This page provides written and visual information for growing tiny melons (Cucumis melo). The variety we will be using is the Savor F1.
The Savor is the sweetest French melon.
Unsurpassed eating quality. The small, 2 lb. melons are of the classic Charentais type: faintly ribbed, with a smooth gray-green rind and dark green sutures. Sweet and aromatic, deep orange flesh. Resistant to fusarium races 0, 1, & 2, and powdery mildew. CULTURE: The Savor tiny melons like southern exposure and sweet, light, well-drained soil is ideal. Good soil moisture is important in early stages of growth and during pollination when fruits are setting. After this point do not water unless the soil is very dry and leaves begin to show signs of wilting in midday.
TRANSPLANTING: Sow indoors in 2-3" pots or cell-type containers in late April or one month (no sooner!) before transplanting outdoors when the weather is frost-free, warm, and settled. Plant 3 seeds per cell, about 1/4" deep. Keep temperature 80-90°F (27-32°C) until germination.
Handle young plants carefully and never let the soil dry out. Grow seedlings at 75°F (24°C). Reduce water and temperature for a week to harden seedlings.
After frost, transplant tiny melons seedlings, 2-3' apart in rows 6' apart or thin to 1 plant/pot or cell with scissors and transplant 18" apart. Even hardened melon seedlings are tender! Do not disturb roots when transplanting, and water thoroughly.
DIRECT SEEDING: Sow 1-2 weeks after last frost when soil is warm, above 70°F (21°C), 3 seeds every 18", 1/2" deep, thinning to 1 plant/spot.

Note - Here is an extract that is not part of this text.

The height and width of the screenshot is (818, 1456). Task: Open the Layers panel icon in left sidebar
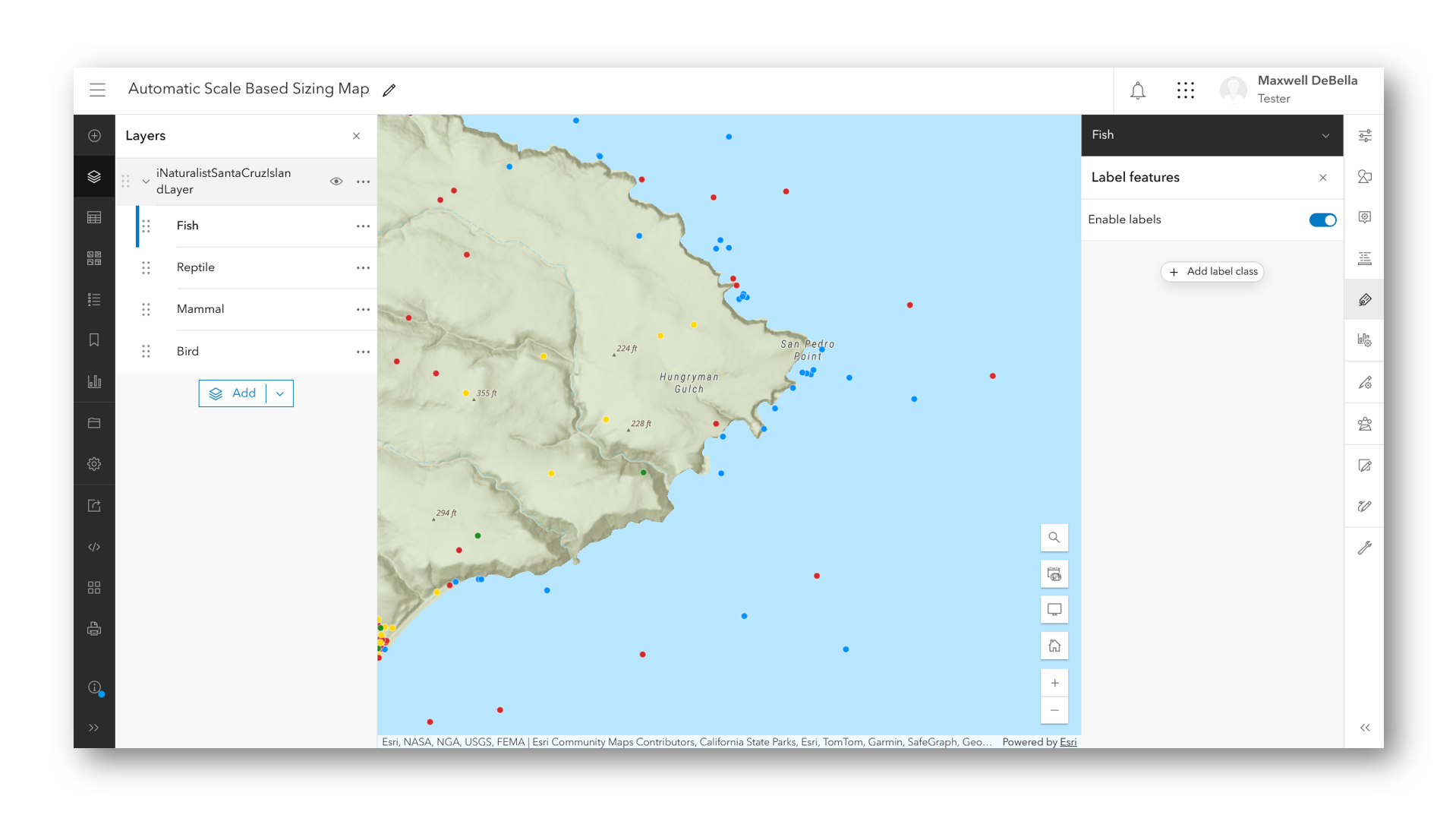point(94,177)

ROW COVERS: Since melons like consistently warm conditions, plastic mulch and row covers (refer to Index) will make for earlier crops and better yields, especially in the North. Remove covers when plants have female flowers (tiny fruit at base of blossom).
DISEASES: Choose varieties resistant to diseases in your area. "Sudden wilt" is a complex disease and cold weather stress syndrome in late summer when plants have a heavy set of ripening melons, can cause plants to wilt almost overnight. Keep plants healthy with good fertility and irrigation.

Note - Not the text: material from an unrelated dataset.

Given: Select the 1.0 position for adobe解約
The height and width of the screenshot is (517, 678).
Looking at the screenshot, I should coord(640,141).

INSECT PESTS: Control cucumber beetles by using fabric row covers or with the botanical insecticides rotenone and/or pyrethrin.
RIPENESS: Each melon variety is a little different and must be learned! Most melon varieties are ready when the gray-green color begins to change to buff-yellow and when a light tug separates the fruit from the vine.
Some melon types, like honeydew, charentais, canary, Spanish, and crenshaw are overripe by the time the stem can be tugged from the fruit. These must be cut from the vine.
STORAGE: Store ripe netted melons at near freezing; store other melons at 45-50°F (7-10°C) and 80% humidity 2-4 weeks.
We will add more information as we get further into the Spring 2011 Season. Keep checking back for updates.
When do I start my tiny melons seeds?
First of all you need to figure out what is your last frost free date--what is the last date a freeze is expected in your area.
My father and his parents always said it was safe to plant after Easter. Over the years, I have noticed that this works well for the South Texas area.
For the Savor Melon I will start my seeds inside around the 8th of April. They can also be direct sown which we may also do just so we can compare the two.
To help get my seeds started correctly, I will be using 4 Inch CowPots , 2 Grow Lights and a Heating Mat.
Using these items will help me get my seeds off to a great start.
I had a bad growing season this year. Right during the crucial growing period I became ill and was not able to move about for four weeks.
The moving I was able to do was used to get our seed orders from our garden store.
So I got started late and then we had no rain. No fall rain. No winter rain. No spring rain. And so far, no summer rain.
I watered but then we got water restrictions and I could no longer afford to water.
And it has been hot here. Hot and dry. So I have let most of the garden die and will plow it under and get ready for fall. Hopefully we will have better luck in the fall.
We did get to harvest a few of these melons. Below is a picture of one. It had a good sweet taste to it. Some of the melons we harvested did not taste well. I believe it has to do with how much water they get and at what time they get the water.This concludes our page on tiny melons. We will try again later with this section.